* [PARTS OF THE EXERCISE]:
1. In the article on robots, what share of US jobs did the University of Oxford estimate could be automated within the next 20 years?
2. Repeat the passage of the article on robots starting with "Critics have suggested" and going on through "ecommerce for instance.".

Start of TEXT SECTION

The Reality of Robots
It was big news this week when the world champion of Chinese strategy game ‘Go’ was defeated by an Artificial Intelligence computer opponent. It came as such a surprise mainly because in order to prevail the computer must be capable of human like intuition. In Go each player typically has a choice of 200 moves compared with about 20 in chess. Therefore, it can be very difficult to determine who is winning and many of the top human players rely on instinct and reading the body language of opponents.
This defeat to a robot serves as a hard reminder that we are fast approaching a time when machines will be able to outperform humans at almost any task. The University of Oxford has estimated that 47% of US jobs could be automated within the next 20 years – and it isn’t just routine or repetitive jobs that can be done by computers, algorithms, machines and robots. More ‘human’ jobs like lawyers, teachers, journalists and receptionists are under threat too.
Experts have said we are on the cusp of the fourth industrial revolution, so is it time to start worrying? A poll of 2000 Americans conducted last year found that 65% Americans do believe that robots/software will definitely or probably be capable of doing much of the work that humans do now within 50 years time. Yet when it comes to considering the threat their own jobs are under 80% of those polled are convinced their profession will remain largely unchanged and will still exist 50 years from now. A mere 6% thought that their role will definitely not exist. Those who worked in education, government and the nonprofit sector were most skeptical that their jobs would be replaced.
There is no doubt that the power of technology will transform human employment. Robots will take away manual tasks from error-prone humans and employers won’t have the same productivity and retention issues with robots as they experience with humans. Over time human labour will become obsolete so the challenge we face at present is understanding what role mankind will have during and after the transition. If the jobscape is going to change so drastically how will the human race fill all the extra downtime? It has been estimated that unemployment could be as high as 50%. Many would argue that work is essential to human well-being and gives meaning to life, so what will humans do instead of work that will be rewarding and fulfilling?
Critics have suggested that the economy has adapted in the past, and can do so again. Take the example of farming; in the 1800s 80% of the US labour force worked on farms – today it’s only 2%. Mechanisation made the economy better off and people transitioned into jobs in other areas. Skeptics argue this will be the case with robots. More recently the rise of technologies has created completely new industries; the internet and ecommerce for instance.
We already have the capabilities to substitute bartenders, prison guards, pharmacists, receptionists, taxi drivers and more with robots and Google have just won a patent to start building worker robots with individual personalities. The robotic revolution is well underway – now we just have to figure out how it will aid rather than impede mankind – and we must do so sooner rather than later.

End of TEXT SECTION
Start of AVAILABLE DATA

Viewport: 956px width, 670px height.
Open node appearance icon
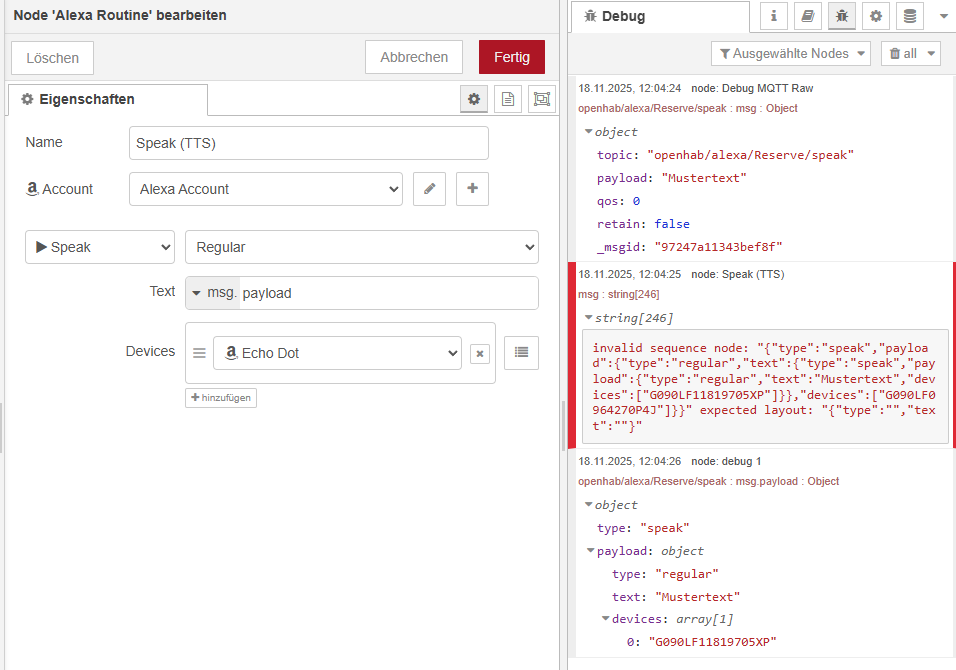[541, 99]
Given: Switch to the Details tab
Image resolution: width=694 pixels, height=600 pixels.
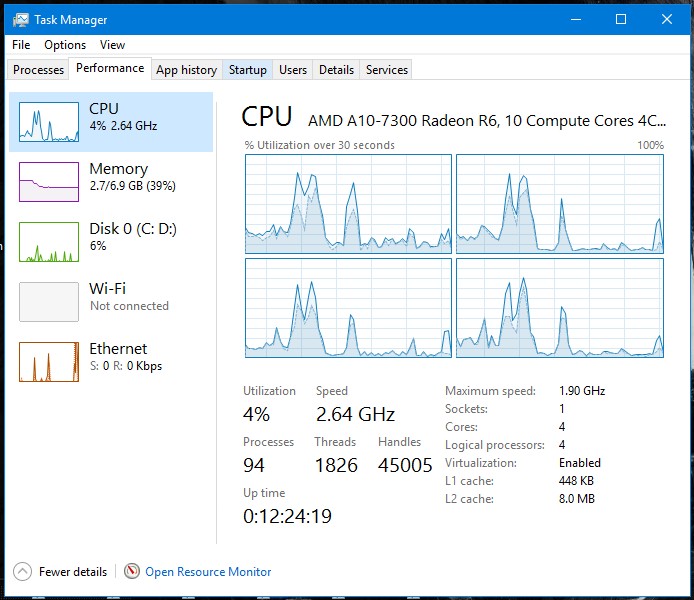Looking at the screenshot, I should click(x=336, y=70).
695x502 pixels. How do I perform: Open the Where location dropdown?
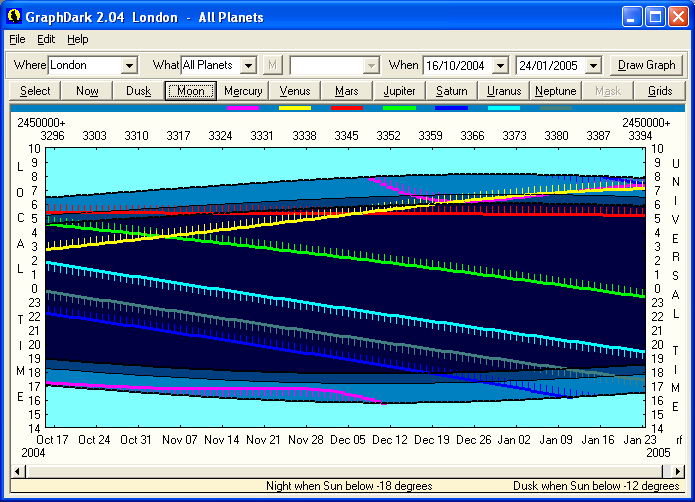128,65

End of AVAILABLE DATA

* [RESPONSES TO THE EXERCISE]:
1. 47%

2.
Critics have suggested that the economy has adapted in the past, and can do so again. Take the example of farming; in the 1800s 80% of the US labour force worked on farms – today it’s only 2%. Mechanisation made the economy better off and people transitioned into jobs in other areas. Skeptics argue this will be the case with robots. More recently the rise of technologies has created completely new industries; the internet and ecommerce for instance.